Continuing technological advancements allow researchers and clinicians to measure an increasingly vast diversity of physiological, molecular and genetic markers, rapidly increasing our understanding of disease processes. The wide range of newly available markers holds great potential for the personalization of medical care through accurate prediction of clinical outcomes. Traditional statistical methods for using a patient's marker values to make personalized predictions are derived under the strong assumption that the true model relating markers to clinical responses can be identified, at least with large enough samples. In practice, however, it is difficult if not impossible even to identify a class of models containing the truth. To make meaningful individual patient's prediction, it is therefore important to modify the standard methods and develop new statistical procedures for model estimation and evaluation when the model may not be correctly specified. When possible we will modify standard methods, but we address some fundamental issues in statistic inference that require the development of new procedures. Specifically, we seek to develop procedures for predicting future observations and for evaluating and comparing prediction rules. The key contribution of the proposed procedures will be the production of valid inferences even when the fitted models are incorrect. We will focus on the following three aims.
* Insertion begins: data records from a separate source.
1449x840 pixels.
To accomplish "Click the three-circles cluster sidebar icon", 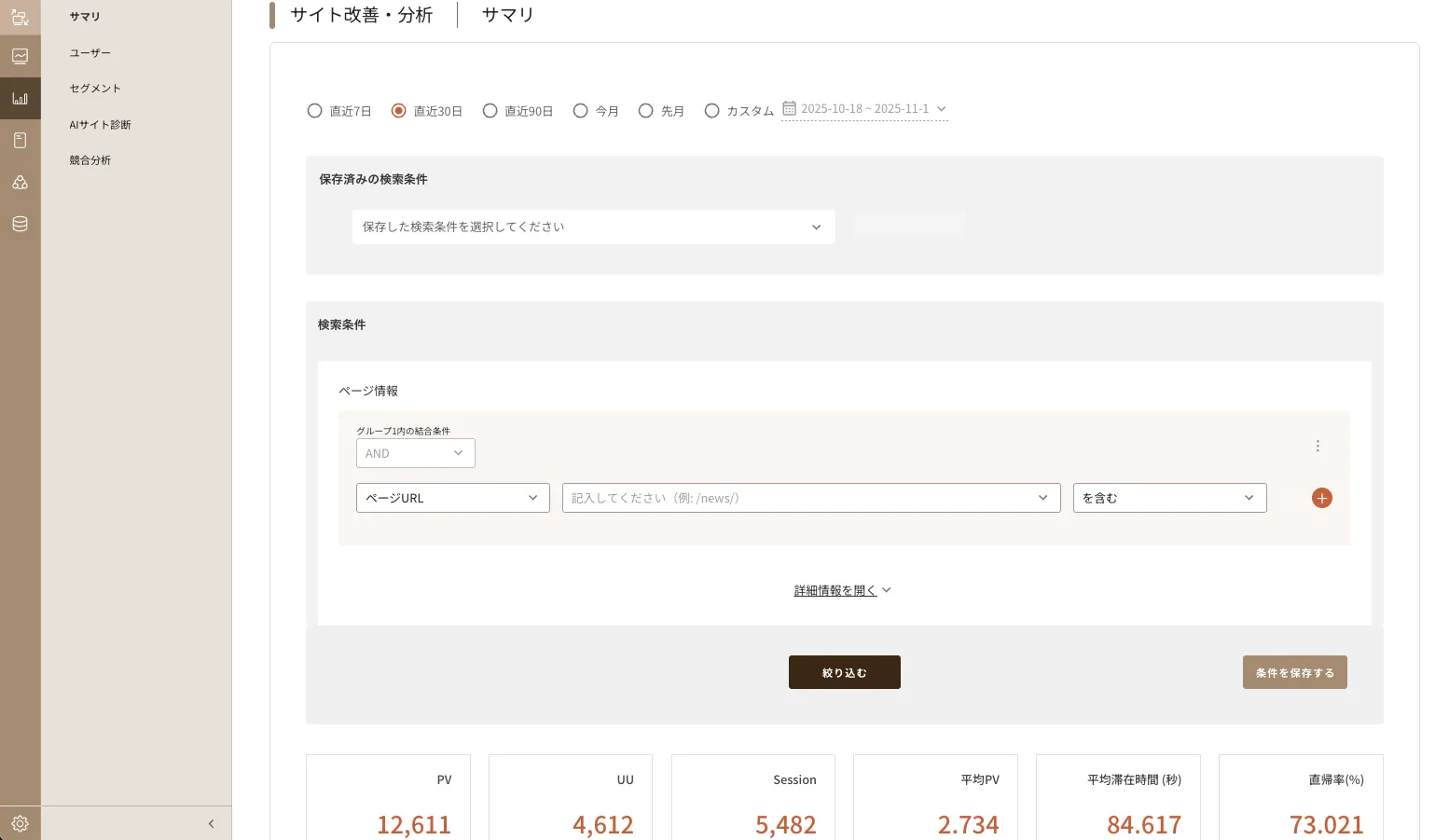I will click(20, 182).
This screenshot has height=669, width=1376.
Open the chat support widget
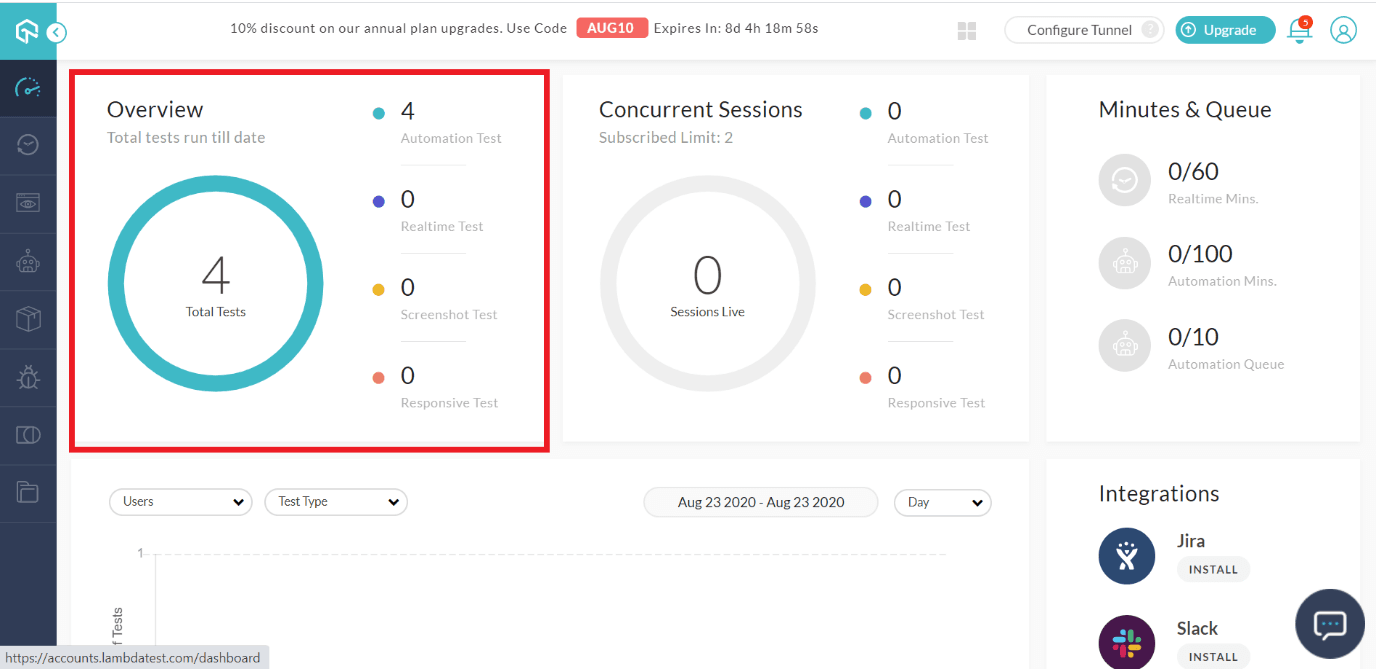pyautogui.click(x=1329, y=623)
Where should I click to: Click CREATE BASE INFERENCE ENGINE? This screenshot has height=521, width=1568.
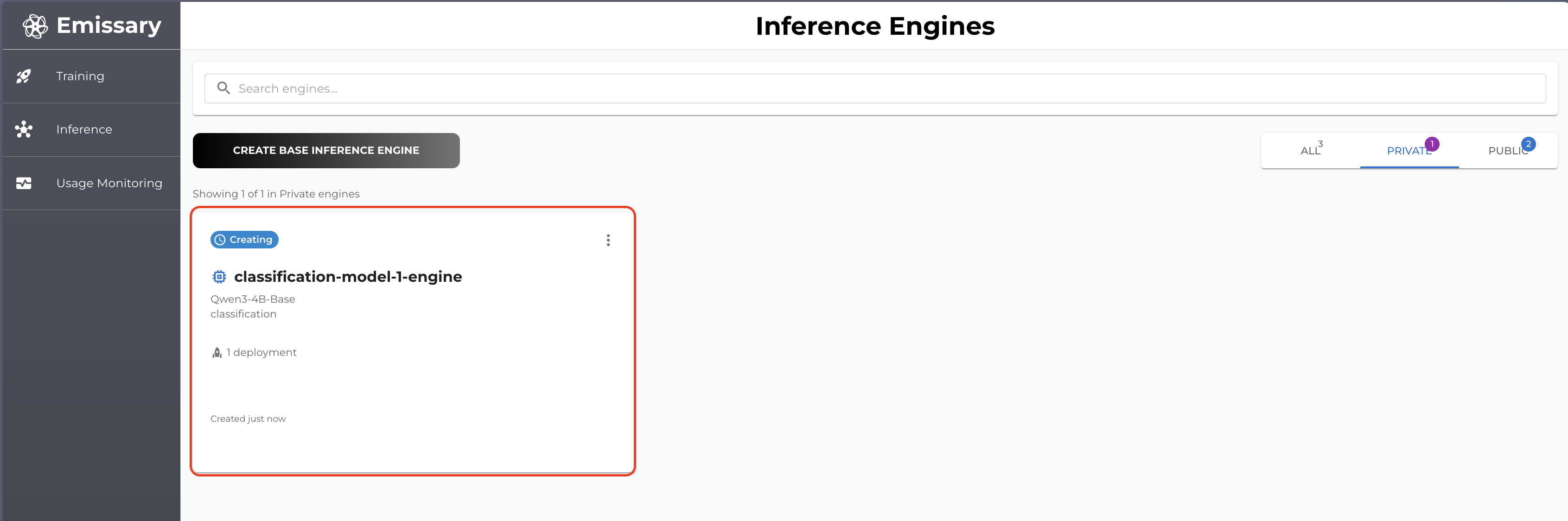coord(326,150)
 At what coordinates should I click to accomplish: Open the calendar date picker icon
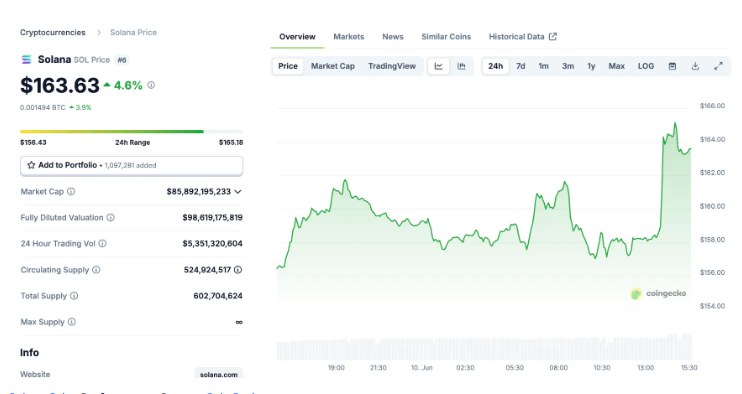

In Aim 1 we will develop robust procedures for evaluating and comparing the accuracy of prediction rules constructed under various working models for continuous, binary and censored event time outcomes.
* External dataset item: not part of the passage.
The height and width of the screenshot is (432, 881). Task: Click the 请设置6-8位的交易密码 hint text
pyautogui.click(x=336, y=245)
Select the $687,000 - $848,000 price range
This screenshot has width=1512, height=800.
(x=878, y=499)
In Aim 2 we will develop procedures that generate optimal robust prediction intervals for future observations without assuming that the model is correct. Implementing such inference procedures often requires approximating the sampling distribution of estimated model parameters and accuracy measures. This can be rather challenging in certain settings when the model is not assumed to contain the truth.
In Aim 3, we will develop numerically efficient resampling methods to facilitate inference under possibly incorrect working models. The proposed methodological research will be guided by a wide variety of real datasets from the Multi-Ethnic Study of Atherosclerosis and cancer clinical trials sponsored by the Eastern Cooperative Oncology Group, to which we have access.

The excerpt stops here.